House prices unexpectedly fell for the second month in a row in January, due to the prospect of greater unemployment and buyers' problems finding large enough mortgage deposits, data from lender Nationwide showed on Wednesday.
Nationwide said that house prices dropped by a seasonally adjusted 0.2 percent last month after a similar decline in December, and are just 0.6 percent up on a year earlier.
Economists polled by Reuters had expected prices to remain flat on the month, giving an annual rise of 1.4 percent.
The weakness in buyer demand is partly a reaction to the uncertain outlook for the economy, especially the labour market. But affordability is also part of the explanation - in particular, finding a sufficient deposit, said Nationwide's chief economist, Robert Gardner.

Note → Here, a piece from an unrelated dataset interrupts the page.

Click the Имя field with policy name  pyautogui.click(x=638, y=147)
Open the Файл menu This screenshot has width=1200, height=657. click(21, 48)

The housing market, formerly a major driver of consumer spending, has been extremely sluggish since the start of the financial crisis, a point reinforced by Bank of England mortgage data on Tuesday.
Nationwide said that the average first-time buyer now opted to put down a 20 percent deposit, compared to 10 percent in early 2008. Mortgages with lower deposit requirements are available, but tend to carry punitive interest rates.
However, for those home-buyers able to find a 20 percent deposit, low interest rates mean that servicing a mortgage is now cheaper than four years ago and close to its long-run average, with initial payments now costing 31 percent of take-home pay, down from 46 percent in 2008.